Short task
List every advantage that the post on electronic theses claims the thesis has over current methods of publication.

Supplied passage
# # # #
I am honoured to be asked to speak at the meeting next week in Uppsala on electronic theses (The Power of the Electronic Scientific Thesis). (This resonates with the JISC meeting on repositories (Digital repositories: Dealing with the digital deluge) which I haven't yet been able to blog as our server is only just back up.) Some snippets:
Yet our own work in the SPECTRa project has shown that 80% (or more) of scientific data is never published....Electronic theses have the power to change all this. The thesis has several major advantages over current methods of publication
- the author and/or its institution retain complete control over the copyright of the work and are not forced to hand it over to the publisher
- there is a strict quality control system of internal and external examiners. The candidate has to convince them that the data are fit for purpose.
- the student cannot be "lazy" about the means of authoring. If a university insists on XML then the student will have to do it.
- an electronic thesis can (and I argue must) be openly available in an institutional repository.
- an unlimited amount of supporting data can be copublished.
There are technical and socio-political barriers.
- the thesis is often produced in some form or e-paper (TIFFs or PDF) which completely destroy all semantics
- XML tools are not yet universal
- there is no metadata for the scientific data
- the authors and their supervisors are afraid that someone might read the thesis and (a) show there are errors (b) re-use it in clever ways thus "scooping" the authors. (This is sometimes contaminated with the problems of patents and confidential human information - but there are well accepted mechanisms for this). There are no moral reasons why the average thesis should not be fully visible to the world and re-usable under the BOAI declaration.
- the university has medieval rules of ownership and copyright but enlightened ones now routinely post their theses.
My utopian vision is that students prepare their thesis in XML. This solves all the technical problems. It also will help the students to prepare better theses faster. For example students are often criticised for not having scientific units, omitting scales and labels on diagrams, missing out critical information, etc.
# # # #
(Stored data entries)
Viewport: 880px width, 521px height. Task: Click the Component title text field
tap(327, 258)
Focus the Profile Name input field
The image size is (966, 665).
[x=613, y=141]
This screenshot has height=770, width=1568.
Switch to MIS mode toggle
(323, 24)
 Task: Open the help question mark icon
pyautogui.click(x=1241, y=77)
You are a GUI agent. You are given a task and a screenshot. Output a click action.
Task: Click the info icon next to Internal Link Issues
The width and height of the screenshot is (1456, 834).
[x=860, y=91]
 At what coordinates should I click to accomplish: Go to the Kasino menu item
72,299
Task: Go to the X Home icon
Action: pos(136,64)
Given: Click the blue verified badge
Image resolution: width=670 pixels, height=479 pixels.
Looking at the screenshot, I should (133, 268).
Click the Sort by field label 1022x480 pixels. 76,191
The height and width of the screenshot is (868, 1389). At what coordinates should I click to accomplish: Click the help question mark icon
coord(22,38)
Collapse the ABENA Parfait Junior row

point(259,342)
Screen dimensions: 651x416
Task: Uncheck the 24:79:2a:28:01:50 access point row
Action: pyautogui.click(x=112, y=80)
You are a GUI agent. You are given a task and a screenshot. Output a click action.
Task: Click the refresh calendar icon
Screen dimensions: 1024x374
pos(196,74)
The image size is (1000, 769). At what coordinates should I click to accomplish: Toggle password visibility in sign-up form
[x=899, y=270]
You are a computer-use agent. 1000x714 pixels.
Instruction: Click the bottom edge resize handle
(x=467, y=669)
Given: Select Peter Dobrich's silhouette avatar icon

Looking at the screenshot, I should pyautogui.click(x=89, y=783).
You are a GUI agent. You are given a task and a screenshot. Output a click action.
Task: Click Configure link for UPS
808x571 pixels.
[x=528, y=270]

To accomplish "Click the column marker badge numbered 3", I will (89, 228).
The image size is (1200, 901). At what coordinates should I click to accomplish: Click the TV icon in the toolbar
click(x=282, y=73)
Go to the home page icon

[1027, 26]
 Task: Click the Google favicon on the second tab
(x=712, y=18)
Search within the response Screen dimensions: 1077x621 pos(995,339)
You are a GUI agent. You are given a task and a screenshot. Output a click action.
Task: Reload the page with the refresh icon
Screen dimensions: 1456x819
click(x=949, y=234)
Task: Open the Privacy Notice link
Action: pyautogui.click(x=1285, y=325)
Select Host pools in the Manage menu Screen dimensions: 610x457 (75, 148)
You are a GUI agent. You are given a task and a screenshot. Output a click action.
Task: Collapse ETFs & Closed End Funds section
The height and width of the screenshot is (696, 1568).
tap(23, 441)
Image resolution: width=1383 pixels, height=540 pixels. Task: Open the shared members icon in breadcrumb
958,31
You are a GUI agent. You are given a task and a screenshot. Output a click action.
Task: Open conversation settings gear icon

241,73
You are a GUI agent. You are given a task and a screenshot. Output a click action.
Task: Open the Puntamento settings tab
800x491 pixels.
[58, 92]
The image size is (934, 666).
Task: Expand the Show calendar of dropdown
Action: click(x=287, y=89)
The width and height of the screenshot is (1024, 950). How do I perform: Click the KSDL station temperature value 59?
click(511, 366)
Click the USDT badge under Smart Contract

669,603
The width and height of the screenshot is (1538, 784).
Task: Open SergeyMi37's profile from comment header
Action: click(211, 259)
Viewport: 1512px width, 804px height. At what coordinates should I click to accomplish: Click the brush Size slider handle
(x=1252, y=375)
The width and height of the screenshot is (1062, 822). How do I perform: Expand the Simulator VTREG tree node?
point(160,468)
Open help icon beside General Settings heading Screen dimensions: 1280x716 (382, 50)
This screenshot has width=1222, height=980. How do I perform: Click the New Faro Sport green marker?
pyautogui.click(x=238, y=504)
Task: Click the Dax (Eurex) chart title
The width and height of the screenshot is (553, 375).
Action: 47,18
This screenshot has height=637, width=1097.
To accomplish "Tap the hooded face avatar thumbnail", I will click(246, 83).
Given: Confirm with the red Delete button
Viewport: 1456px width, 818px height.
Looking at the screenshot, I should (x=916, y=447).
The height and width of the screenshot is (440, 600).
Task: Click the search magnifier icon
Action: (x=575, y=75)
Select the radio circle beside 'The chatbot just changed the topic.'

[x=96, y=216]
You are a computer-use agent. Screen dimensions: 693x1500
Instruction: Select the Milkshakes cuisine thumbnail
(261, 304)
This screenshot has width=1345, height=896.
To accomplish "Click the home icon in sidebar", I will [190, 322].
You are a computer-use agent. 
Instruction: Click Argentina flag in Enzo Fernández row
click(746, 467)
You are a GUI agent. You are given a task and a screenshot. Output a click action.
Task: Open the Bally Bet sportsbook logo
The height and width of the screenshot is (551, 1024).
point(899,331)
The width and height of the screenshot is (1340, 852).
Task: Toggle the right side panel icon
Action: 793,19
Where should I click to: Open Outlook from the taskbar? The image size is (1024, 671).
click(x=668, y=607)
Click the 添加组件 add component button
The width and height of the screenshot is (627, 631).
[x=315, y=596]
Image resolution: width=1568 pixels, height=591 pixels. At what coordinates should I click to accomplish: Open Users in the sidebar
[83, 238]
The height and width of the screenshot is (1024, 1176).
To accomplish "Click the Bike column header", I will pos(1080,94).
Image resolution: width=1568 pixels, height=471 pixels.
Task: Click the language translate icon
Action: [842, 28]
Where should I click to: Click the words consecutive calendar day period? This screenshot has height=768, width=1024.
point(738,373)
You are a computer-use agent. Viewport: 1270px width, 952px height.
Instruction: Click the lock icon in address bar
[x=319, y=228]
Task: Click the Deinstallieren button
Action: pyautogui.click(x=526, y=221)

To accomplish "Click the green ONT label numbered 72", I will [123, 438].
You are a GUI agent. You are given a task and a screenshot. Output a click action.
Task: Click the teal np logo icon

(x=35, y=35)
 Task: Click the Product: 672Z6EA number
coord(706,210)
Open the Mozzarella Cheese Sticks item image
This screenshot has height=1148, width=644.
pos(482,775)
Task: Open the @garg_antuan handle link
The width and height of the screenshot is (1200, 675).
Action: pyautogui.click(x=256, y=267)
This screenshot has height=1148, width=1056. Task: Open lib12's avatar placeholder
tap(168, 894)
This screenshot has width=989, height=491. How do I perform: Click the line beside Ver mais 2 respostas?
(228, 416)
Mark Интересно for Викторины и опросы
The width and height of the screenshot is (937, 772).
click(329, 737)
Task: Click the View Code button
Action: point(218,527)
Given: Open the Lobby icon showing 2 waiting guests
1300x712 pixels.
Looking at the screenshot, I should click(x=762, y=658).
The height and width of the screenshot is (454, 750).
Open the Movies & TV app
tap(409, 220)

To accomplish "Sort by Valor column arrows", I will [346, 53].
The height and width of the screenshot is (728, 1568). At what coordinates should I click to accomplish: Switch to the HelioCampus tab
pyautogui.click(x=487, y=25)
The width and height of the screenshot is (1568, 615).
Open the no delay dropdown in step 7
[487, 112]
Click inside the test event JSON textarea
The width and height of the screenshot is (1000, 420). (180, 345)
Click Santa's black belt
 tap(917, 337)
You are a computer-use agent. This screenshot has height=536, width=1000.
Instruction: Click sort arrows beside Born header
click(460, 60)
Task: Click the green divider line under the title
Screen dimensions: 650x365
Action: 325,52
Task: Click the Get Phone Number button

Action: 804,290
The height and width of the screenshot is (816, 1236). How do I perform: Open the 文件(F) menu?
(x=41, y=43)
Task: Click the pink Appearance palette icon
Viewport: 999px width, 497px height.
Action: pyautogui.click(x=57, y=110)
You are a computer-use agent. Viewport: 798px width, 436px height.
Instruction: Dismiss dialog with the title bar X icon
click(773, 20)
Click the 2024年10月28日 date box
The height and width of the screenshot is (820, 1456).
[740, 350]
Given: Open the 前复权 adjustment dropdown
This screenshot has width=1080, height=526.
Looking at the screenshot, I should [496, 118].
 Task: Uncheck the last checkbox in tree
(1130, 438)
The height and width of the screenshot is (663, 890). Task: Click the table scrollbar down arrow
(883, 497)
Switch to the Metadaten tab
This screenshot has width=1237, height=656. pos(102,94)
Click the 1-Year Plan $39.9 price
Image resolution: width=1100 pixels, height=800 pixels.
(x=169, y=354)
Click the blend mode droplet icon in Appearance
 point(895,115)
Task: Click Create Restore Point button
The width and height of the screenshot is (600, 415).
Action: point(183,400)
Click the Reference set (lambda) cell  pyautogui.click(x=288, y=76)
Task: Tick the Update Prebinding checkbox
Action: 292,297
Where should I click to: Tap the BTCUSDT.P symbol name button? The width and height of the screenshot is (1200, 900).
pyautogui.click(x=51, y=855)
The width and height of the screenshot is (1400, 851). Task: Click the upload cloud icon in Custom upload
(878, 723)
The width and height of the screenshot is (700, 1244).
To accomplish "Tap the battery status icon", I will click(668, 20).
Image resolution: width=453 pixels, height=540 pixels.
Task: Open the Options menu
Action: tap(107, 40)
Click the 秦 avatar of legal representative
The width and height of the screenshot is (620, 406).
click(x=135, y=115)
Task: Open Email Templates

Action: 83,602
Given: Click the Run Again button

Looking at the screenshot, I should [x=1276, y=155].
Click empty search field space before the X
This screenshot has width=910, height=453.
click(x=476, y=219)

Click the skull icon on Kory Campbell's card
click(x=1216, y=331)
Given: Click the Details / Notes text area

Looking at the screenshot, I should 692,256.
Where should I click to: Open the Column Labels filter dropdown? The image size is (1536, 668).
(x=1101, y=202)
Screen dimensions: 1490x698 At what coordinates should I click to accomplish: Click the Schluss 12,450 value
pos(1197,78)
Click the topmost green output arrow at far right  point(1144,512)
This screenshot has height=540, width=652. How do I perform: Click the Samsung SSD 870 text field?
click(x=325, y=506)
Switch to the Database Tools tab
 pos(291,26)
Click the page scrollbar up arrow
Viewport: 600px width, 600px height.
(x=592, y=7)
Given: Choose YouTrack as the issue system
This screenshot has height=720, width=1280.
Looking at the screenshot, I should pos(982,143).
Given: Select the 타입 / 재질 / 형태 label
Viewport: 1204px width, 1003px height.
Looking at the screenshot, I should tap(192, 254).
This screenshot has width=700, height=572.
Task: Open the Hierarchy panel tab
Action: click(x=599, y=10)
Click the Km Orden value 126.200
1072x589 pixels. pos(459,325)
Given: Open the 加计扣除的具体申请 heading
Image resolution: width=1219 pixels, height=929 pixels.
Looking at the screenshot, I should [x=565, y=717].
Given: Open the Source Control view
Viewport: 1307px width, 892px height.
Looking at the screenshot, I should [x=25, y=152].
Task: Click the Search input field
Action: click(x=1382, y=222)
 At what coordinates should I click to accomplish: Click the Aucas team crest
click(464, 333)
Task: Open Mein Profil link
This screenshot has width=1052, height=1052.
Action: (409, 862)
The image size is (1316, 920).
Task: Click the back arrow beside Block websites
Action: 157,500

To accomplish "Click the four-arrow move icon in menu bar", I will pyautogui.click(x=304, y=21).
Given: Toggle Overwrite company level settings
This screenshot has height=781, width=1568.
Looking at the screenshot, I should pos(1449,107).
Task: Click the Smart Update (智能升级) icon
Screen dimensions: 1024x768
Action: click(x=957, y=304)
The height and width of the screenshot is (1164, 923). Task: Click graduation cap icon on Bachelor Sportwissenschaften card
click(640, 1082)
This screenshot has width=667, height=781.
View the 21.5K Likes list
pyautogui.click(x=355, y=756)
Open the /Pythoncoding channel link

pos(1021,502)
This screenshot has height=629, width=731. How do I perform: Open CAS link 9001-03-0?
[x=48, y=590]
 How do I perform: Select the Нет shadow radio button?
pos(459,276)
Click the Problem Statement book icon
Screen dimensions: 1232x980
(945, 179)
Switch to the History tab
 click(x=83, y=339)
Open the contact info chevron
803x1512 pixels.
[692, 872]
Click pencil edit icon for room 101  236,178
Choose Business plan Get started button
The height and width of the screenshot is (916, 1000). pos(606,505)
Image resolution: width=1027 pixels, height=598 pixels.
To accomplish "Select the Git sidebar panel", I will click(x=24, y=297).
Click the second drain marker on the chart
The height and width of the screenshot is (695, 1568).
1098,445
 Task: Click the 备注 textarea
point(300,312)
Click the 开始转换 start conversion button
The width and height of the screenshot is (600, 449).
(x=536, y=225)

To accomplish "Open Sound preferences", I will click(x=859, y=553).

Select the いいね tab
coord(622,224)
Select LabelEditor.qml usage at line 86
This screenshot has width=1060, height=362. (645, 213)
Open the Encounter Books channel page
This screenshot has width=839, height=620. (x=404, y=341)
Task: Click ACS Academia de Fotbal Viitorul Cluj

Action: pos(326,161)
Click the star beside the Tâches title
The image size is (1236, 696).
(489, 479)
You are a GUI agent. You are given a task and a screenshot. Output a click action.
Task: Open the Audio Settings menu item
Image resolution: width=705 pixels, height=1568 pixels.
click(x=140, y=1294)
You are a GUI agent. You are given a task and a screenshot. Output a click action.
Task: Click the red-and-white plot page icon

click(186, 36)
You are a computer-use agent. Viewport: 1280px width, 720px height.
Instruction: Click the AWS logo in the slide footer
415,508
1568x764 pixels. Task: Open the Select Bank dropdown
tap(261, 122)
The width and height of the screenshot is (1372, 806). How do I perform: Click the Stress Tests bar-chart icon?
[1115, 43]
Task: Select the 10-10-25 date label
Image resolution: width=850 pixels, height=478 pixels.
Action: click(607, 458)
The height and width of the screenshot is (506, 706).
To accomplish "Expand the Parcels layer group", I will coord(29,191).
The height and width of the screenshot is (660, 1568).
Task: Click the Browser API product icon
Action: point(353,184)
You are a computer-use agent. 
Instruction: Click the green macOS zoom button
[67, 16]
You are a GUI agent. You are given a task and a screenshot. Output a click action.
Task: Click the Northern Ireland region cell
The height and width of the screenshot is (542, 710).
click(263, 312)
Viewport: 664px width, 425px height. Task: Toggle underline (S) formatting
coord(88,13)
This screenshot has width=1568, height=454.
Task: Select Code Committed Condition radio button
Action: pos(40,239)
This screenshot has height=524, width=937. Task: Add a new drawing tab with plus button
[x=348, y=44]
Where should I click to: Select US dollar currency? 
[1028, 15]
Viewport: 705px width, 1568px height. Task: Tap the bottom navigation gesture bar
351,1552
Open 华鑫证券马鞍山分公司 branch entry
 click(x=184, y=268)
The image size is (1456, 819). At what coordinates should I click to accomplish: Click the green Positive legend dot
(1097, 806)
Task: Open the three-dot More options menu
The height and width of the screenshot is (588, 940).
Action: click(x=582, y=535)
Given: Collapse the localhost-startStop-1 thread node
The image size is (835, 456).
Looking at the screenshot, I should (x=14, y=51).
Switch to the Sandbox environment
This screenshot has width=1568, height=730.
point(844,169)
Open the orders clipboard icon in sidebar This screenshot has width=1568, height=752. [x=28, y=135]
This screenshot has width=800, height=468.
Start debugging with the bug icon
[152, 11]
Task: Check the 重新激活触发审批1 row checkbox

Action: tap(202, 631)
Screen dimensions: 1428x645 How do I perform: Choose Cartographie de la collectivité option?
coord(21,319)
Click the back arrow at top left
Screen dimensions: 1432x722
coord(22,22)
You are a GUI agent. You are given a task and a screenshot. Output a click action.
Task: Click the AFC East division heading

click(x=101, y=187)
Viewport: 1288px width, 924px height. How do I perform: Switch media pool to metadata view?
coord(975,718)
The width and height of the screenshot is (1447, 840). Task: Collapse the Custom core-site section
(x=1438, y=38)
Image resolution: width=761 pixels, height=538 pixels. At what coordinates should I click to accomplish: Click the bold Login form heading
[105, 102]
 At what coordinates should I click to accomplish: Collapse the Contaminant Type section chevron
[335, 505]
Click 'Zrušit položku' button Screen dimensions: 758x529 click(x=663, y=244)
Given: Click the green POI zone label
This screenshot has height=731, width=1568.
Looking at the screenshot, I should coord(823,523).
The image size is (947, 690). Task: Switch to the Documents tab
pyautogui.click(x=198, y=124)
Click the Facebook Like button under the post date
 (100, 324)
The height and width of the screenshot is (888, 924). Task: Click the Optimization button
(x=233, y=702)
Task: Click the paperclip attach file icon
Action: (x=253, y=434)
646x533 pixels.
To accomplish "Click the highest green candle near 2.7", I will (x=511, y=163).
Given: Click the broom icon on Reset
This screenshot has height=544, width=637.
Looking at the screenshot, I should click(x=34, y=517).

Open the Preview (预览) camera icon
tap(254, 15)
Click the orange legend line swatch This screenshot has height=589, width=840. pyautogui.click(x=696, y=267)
# # # #
Complete answer
- The author and/or their institution keep complete control over the copyright instead of being forced to hand it to the publisher.
- A strict quality control system of internal and external examiners requires the candidate to convince them that the data are fit for purpose.
- The student cannot be "lazy" about the means of authoring; if a university insists on XML, the student has to use it.
- An electronic thesis can (and, the author argues, must) be openly available in an institutional repository.
- An unlimited amount of supporting data can be copublished.